TASK PROMPT: Recast the stretch of the data from its start through the line containing "Looking at the" as a Markdown table with columns Row and Text, one numbered row per line and blank lines omitted. Leave the pictures out of the table.

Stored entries
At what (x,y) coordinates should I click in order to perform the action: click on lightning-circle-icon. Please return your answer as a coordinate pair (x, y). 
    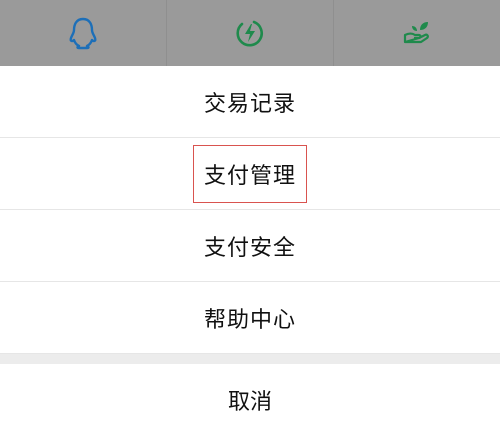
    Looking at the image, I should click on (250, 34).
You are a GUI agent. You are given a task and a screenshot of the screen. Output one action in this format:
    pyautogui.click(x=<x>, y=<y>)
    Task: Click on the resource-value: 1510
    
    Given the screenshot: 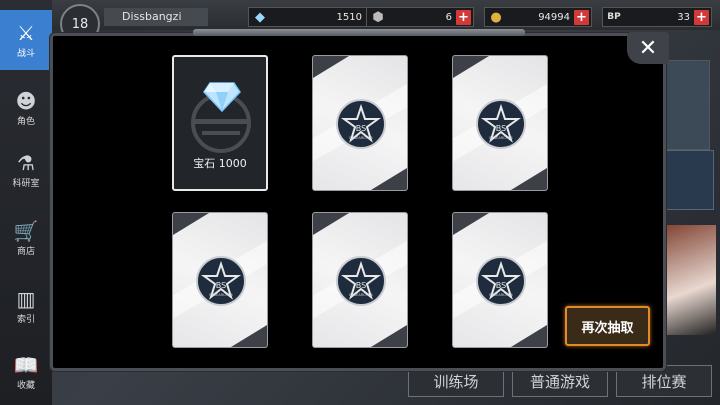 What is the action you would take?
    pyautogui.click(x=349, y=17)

THE COMPLETED TASK:
| Row | Text |
|---|---|
| 1 | At what (x,y) coordinates should I click in order to perform the action: click on lightning-circle-icon. Please return your answer as a coordinate pair (x, y).  |
| 2 |     Looking at the image, I should click on (250, 34). |